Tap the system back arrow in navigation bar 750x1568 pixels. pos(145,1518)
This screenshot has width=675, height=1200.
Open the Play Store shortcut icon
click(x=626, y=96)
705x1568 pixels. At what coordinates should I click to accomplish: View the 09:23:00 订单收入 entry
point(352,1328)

...

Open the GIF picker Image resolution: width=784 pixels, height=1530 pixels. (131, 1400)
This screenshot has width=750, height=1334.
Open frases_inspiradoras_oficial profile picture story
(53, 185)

**Given instruction**
Switch "shortcut icon" to "app icon" in the rows that begin at the line containing "This screenshot has width=675, height=1200." and end after the line containing "point(352,1328)". Give back only those lines, with everything else unchanged.

**Result of the task**
This screenshot has width=675, height=1200.
Open the Play Store app icon
click(x=626, y=96)
705x1568 pixels. At what coordinates should I click to accomplish: View the 09:23:00 订单收入 entry
point(352,1328)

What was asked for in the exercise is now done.